Mr. Malamud, whose prize was for his last novel, “The Fixer,” also has written three other novels and two books of short stories. ‘The Fixer” parallels the story of Mendel Beilis, a Russian Jew, who was arrested and tried in Kiev on a trumped-up charge of ritual murder. Beilis was ultimately acquitted after world-wide pressures. Mr. Malamud previously won an award from the National Institute of Arts and Letters, two National Book Awards, a Partisan Review fellowship and a Rockefeller grant. Born in Brooklyn, and educated in New York. Mr. Malamud is 53 years old.

Mr. Kaplan, born in New York of a Russian-born Jewish immigrant father, is 41. He received his early education in New York, did graduate work at Harvard, and worked as a freelance writer and as editor for a big New York publishing firm before he started work in 1959 on the book which won the latest prize for him, “Mr. Clemens and Mark Twain.”

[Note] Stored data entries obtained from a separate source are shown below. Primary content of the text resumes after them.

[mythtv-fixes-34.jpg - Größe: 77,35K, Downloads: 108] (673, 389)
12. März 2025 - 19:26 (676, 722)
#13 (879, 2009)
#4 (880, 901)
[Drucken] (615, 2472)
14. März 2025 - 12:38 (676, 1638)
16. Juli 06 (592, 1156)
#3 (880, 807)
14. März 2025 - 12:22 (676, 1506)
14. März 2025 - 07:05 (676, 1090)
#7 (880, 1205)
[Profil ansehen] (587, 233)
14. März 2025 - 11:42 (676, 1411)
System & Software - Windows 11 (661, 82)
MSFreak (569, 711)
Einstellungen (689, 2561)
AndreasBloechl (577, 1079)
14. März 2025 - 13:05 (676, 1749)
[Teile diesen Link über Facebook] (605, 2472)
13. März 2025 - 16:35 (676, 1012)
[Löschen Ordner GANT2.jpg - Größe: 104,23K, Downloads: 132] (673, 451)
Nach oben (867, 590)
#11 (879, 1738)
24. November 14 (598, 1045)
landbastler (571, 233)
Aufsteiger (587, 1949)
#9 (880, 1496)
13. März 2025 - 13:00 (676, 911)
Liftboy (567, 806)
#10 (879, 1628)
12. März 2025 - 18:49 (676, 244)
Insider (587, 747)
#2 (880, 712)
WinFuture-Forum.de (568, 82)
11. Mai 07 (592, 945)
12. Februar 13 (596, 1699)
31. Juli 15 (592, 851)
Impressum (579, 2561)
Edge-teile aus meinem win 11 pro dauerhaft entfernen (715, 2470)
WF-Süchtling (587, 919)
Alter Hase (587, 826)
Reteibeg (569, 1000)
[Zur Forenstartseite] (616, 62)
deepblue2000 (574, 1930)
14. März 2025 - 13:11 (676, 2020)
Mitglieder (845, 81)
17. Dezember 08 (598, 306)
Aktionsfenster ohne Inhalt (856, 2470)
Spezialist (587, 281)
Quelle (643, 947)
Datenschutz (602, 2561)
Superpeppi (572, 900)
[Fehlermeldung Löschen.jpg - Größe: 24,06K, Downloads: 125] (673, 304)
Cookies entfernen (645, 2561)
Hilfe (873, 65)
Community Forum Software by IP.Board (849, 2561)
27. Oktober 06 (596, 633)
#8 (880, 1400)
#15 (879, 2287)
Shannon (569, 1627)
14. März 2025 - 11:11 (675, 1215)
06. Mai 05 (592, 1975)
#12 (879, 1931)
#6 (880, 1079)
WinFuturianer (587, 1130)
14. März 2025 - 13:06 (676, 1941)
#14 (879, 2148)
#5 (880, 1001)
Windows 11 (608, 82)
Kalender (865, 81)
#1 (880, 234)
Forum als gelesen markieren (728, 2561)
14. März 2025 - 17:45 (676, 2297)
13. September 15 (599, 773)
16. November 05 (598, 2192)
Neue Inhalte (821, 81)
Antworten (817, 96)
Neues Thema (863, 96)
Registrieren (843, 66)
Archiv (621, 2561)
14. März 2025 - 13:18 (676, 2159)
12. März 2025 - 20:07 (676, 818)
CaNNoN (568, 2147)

Mr. Kirchner was also born in New York. He studied composition with Arnold Schoenberg, Ernest Bloch and Roger Sessions. His prize was for the composition of a quartet for strings with an electronic extension through the use of a tape recorder. He is a member of the National Institute of Arts and Letters and the National Academy of Arts and Sciences, and previously won other awards, including the Naumburg Award in 1954. He is 48.